# [Excerpt provided]

↓↓↓

TOPIC: Queen Elizabeth II wild Lands Prov. Park Ontario.
Queen Elizabeth II wild Lands Prov. Park Ontario. 1 year, 9 months ago #32405
Queen Elizabeth II Wild Lands Prov. Park.
April 28 – May 3 2012
This park is north of Toronto and south of algonquin. the only way in is fly or paddle. It is surrounded by private land.
I have been paddling in the area since 1968. It is a great example of Canadian shield. Best time to visit is before bug season (Early May) and after (mid August) but if you can stand the bugs it is still a pretty place to go.
Saturday morning I was on the water by 9:30 am an it was nice and cool with a gentle breeze coming out of the north and even that died off by the time I was half way across. Even though it is a fairly big lake and the ice has been out since Early March there was not a powerboat to be seen or heard. The birds where active and with the clear skies you could easily see the top of the big ridge to the northwest, a very pleasant way to start the trip. As I was paddling up the Head River towards the first portage the wind picked up pretty good out of the north, so timing was perfect.
My adventure this year was to document the hard way into Jordon Lake, which is just south of Victoria. I had gone into Jordon Lake via the Head River Last fall, so I knew the exit was easy and there was a couple of really nice looking camps sites on the Lake. The trouble with Jordon is it’s close proximity to Wolf/Victoria and the plane traffic one would hear during fishing/hunting season, but that would be strictly a day thing and you could be pretty sure of quiet nights.

↑↑↑

# [Required work]
a) Could you reproduce the listing below, from its first line through the line that contains "click(x=98, y=440)", leaving the pictures out?
b) Can you write what follows the last sentence of the paddling trip report on Queen Elizabeth II Wild Lands Provincial Park above?

Stored items from a collection:
↓↓↓

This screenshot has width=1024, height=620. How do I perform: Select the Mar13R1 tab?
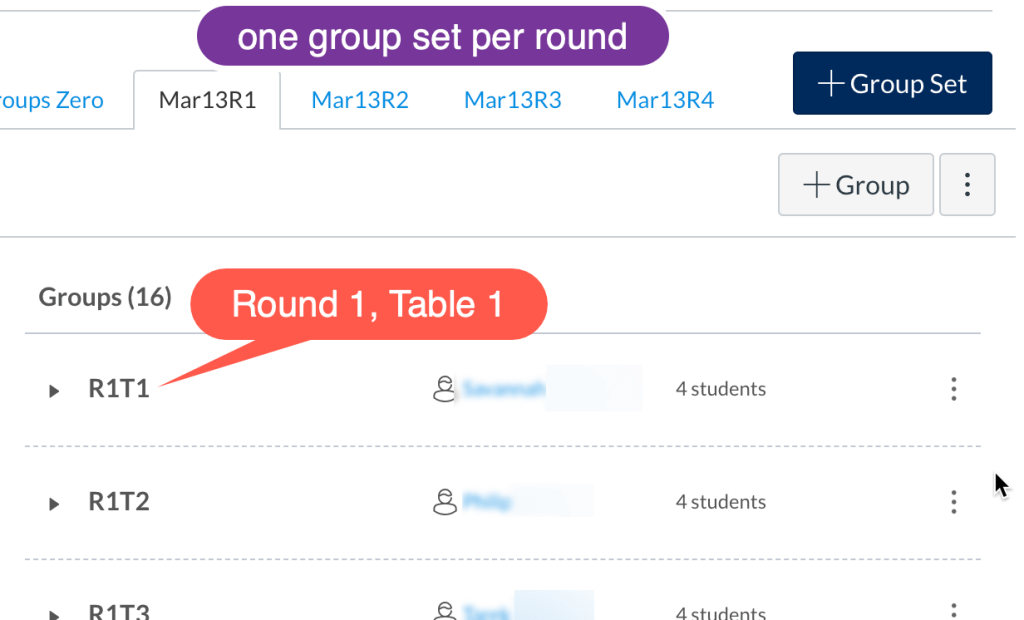(207, 100)
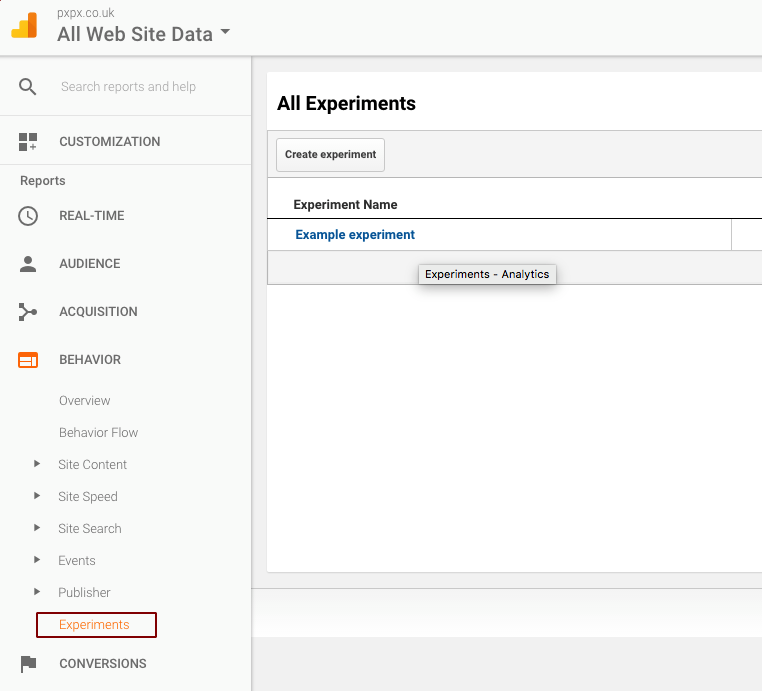Image resolution: width=762 pixels, height=691 pixels.
Task: Open the Example experiment link
Action: (x=355, y=235)
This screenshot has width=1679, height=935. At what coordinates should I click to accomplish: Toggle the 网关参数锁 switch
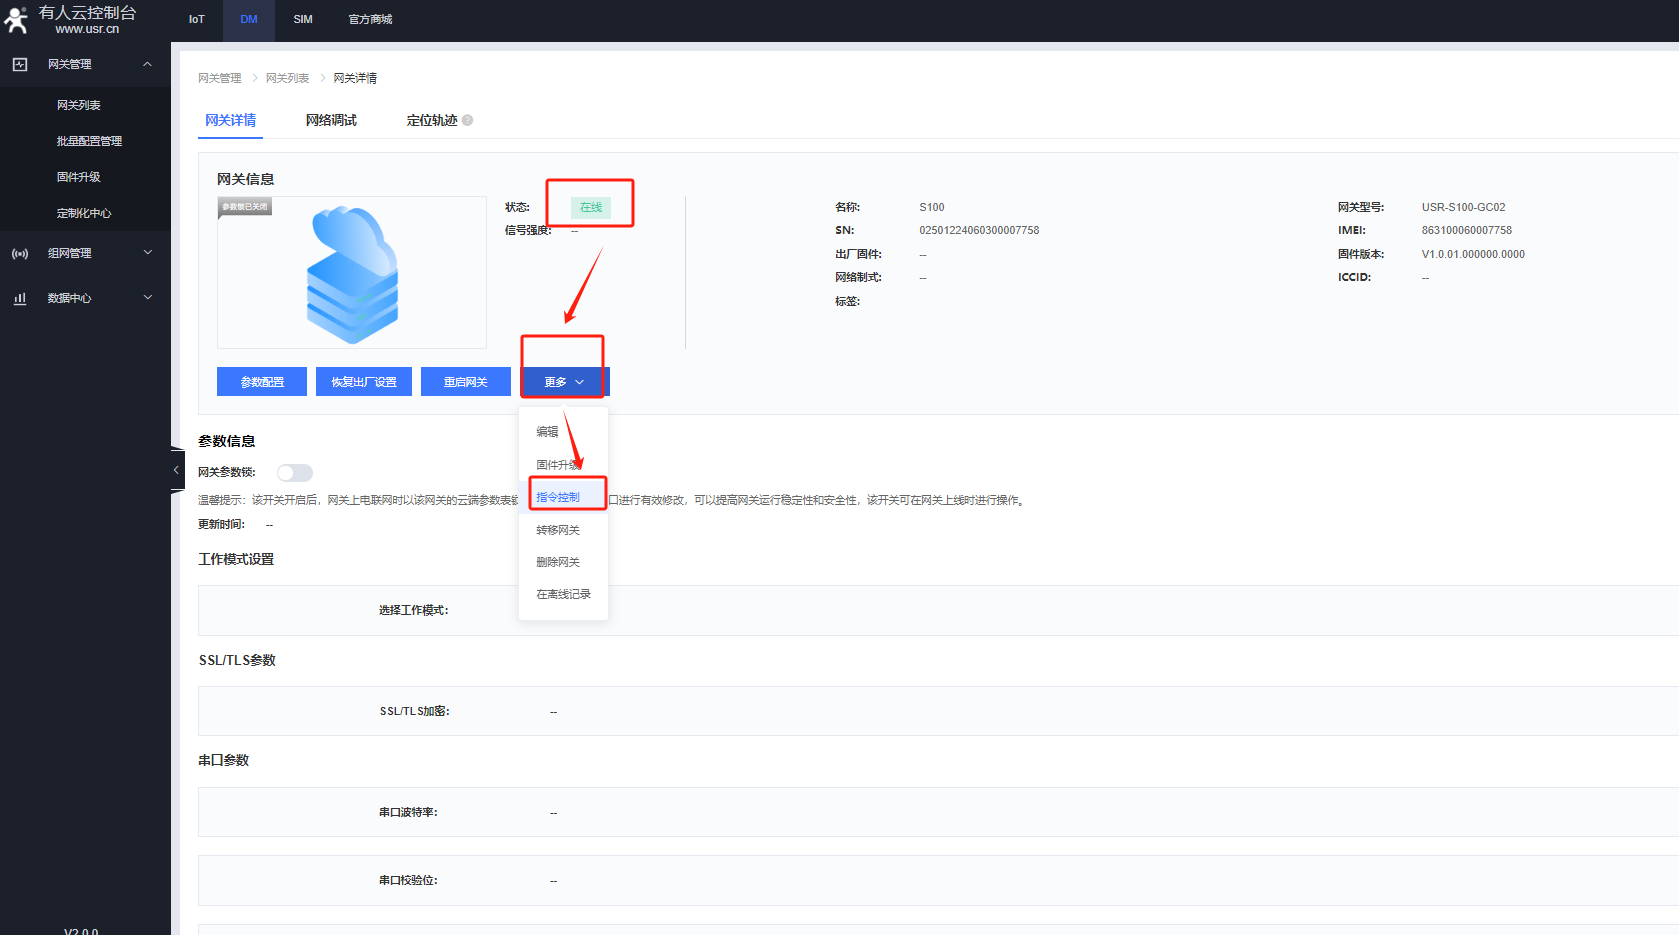point(295,473)
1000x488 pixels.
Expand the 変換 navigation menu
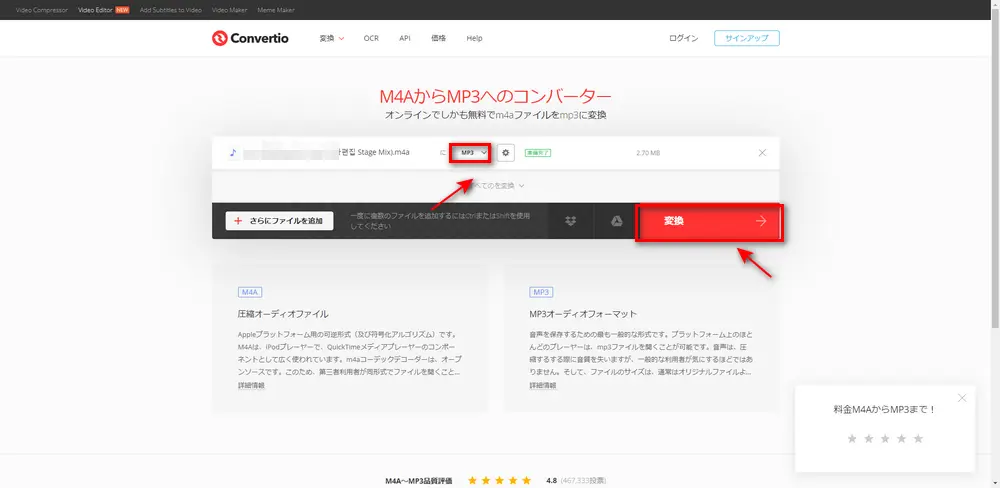click(x=331, y=38)
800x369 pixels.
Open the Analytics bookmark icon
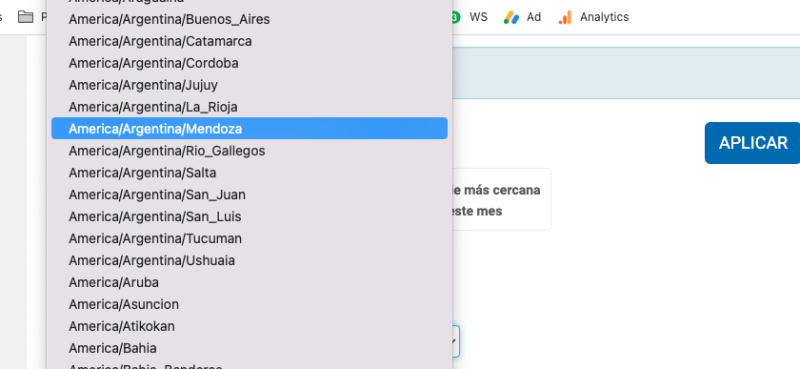point(565,17)
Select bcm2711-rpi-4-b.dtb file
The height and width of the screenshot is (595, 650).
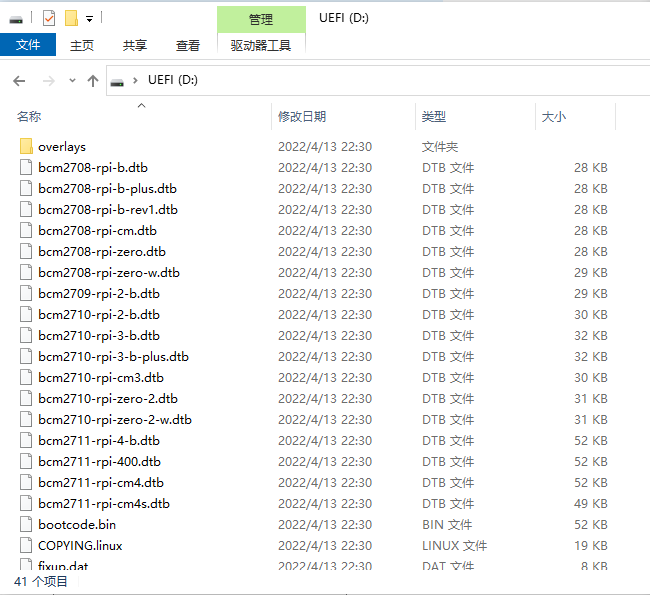click(x=98, y=440)
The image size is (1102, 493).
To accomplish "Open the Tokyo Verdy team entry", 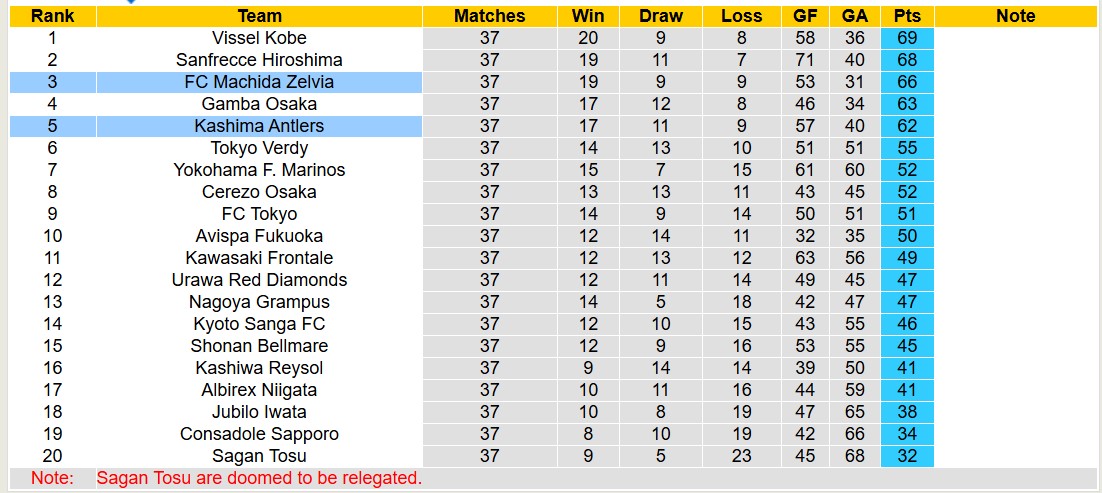I will (259, 148).
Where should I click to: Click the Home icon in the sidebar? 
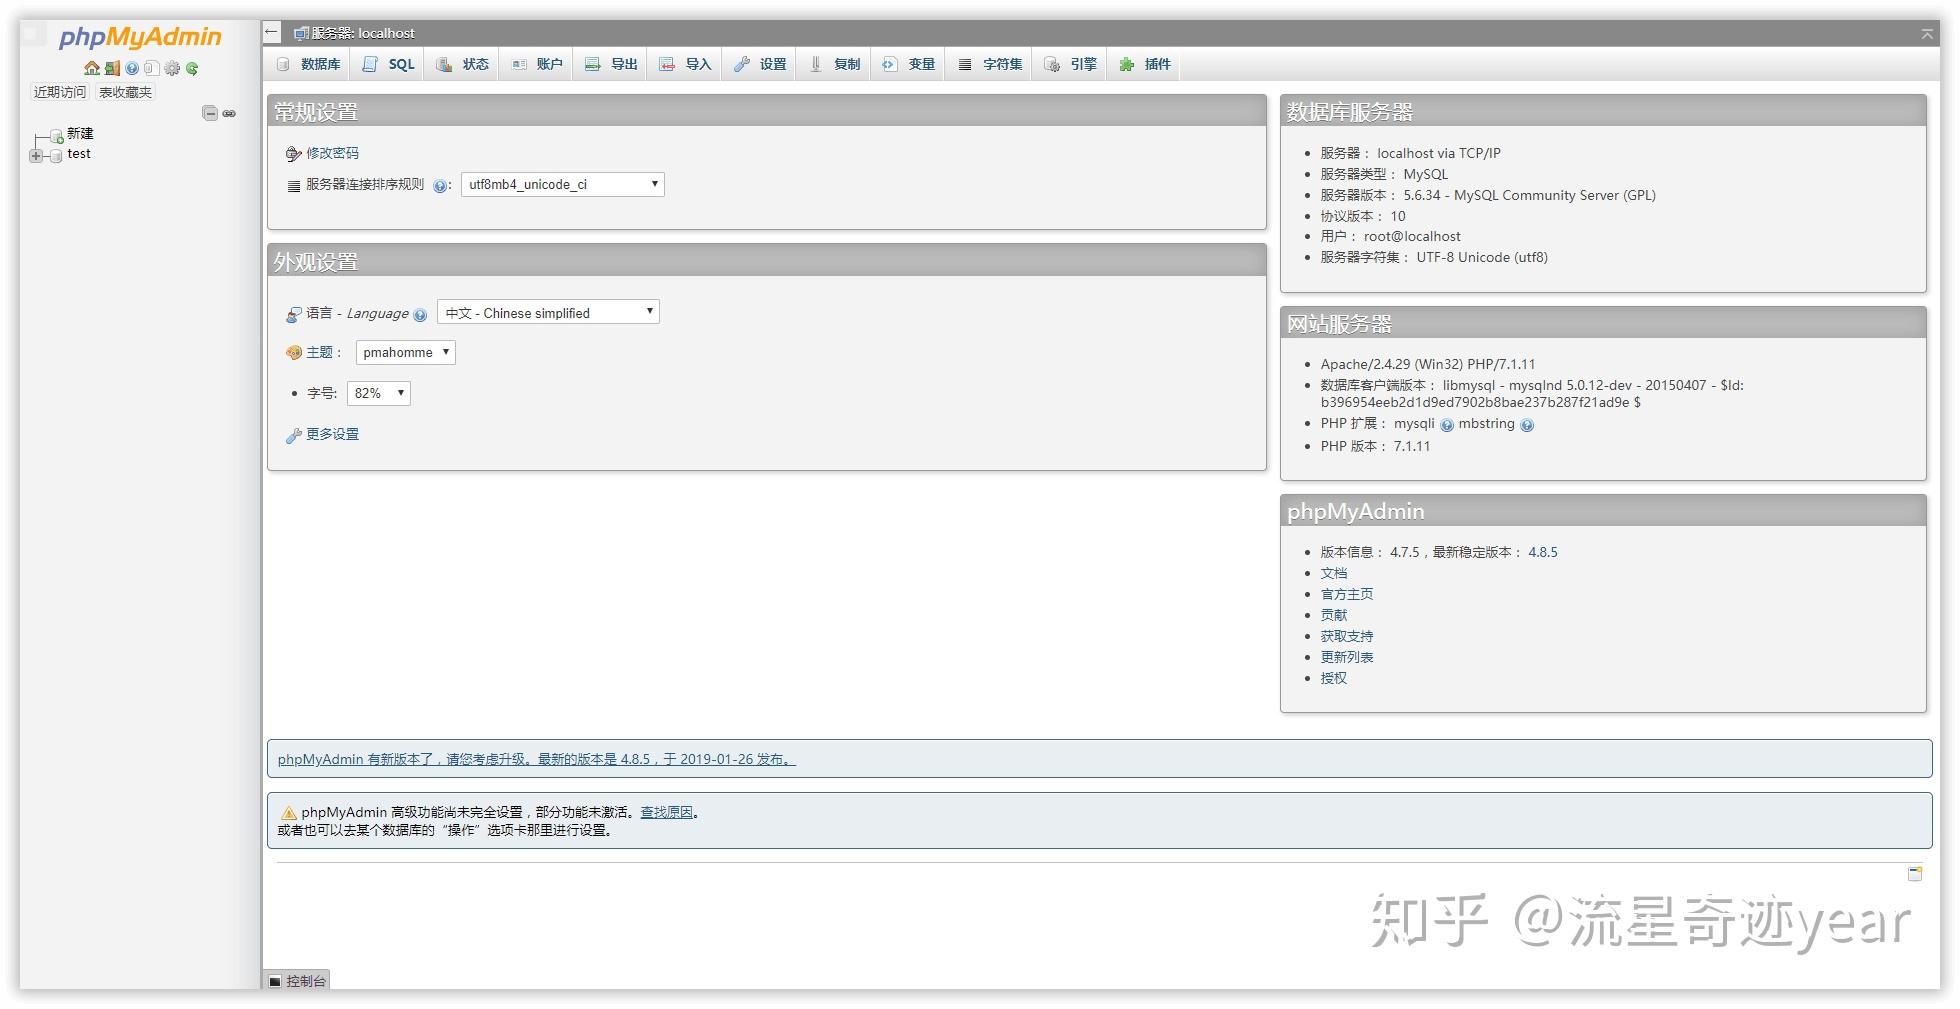pyautogui.click(x=93, y=68)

↑↑↑

# [Outputs in order]
a)
This screenshot has width=1024, height=620. How do I perform: Select the Mar13R1 tab?
(207, 100)
Image resolution: width=762 pixels, height=691 pixels.
Task: Open the Example experiment link
Action: (x=355, y=235)
This screenshot has width=1679, height=935. At what coordinates should I click to accomplish: Toggle the 网关参数锁 switch
point(295,473)
1000x488 pixels.
Expand the 変換 navigation menu
click(x=331, y=38)
800x369 pixels.
Open the Analytics bookmark icon
point(565,17)
Select bcm2711-rpi-4-b.dtb file
The height and width of the screenshot is (595, 650).
click(x=98, y=440)

b)
Also last fall I scouted out the beaver pond access routes where I found that the one on main body of Crooked lake closest to the Crooked lake lodge was out, so that left the pond chain that starts just east of the only good campsite on Crooked lake. Here I met fellow solo paddler Jamie who had already set up camp and we made our tros and then I paddled down to the portage.
The first 25 m is pretty steep but grassy but once on top of the ridgeline it is easy walking. About 50m before the put in there is a bit of a dip with a small beaver pond It gets a little bushy but not too bad.
I floated my stuff across to the beaver path that leads to the main dam. On my way through last year, this little pond was dry; the work these beavers do to make this area paddle able for us is amazing. Sometimes the changes are quick, other times it evolves over longer periods of time. I planned to camp on this pond for the night, it is 15km. from where I started on Head Lake.
The first pond is a large pond with several nice campsites around it, the best way to describe it would be a boomerang shape with a couple of fairly high ridges at the north end. When I hiked up here last year the west side of the connecting canyon started really easy but then got incredibly rough, it was difficult to walk with just a day pack. The east side had a nice smooth incline up to a open ridge and a natural ramp down to the pond, so before I set up camp I decided to hike the carry and see if I wanted to continue, except this year the pond also appears to be out. (insert disappointed profanity here…. ) Since I planned to hike the ridges anyhow I decided to continue to hike up to the next ridge and was happily surprised to see that the pond was only half out. I could see that I could easily paddle to the next 2 ponds.
Still the hike up along this ridge was really neat, If the wind is out of the west like it was today the Turkey vultures where soaring off the updrafts off the ridge, and how the glaciers carved out the rock is just so impressive.
After hiking for about an hour I crossed back other to the west side of the pond to set up camp. I started going a little wider from the rough area, but still wasn’t happy so I decided to find out where it would be the easiest to put-in and the next pond and then work backwards. As it worked out it was a great strategy. There was a nice natural rock ramp almost to the water, the ramp led to an open line to the top of the ridge and then there was a gentle incline which led right back to where I set up camp, Bonus!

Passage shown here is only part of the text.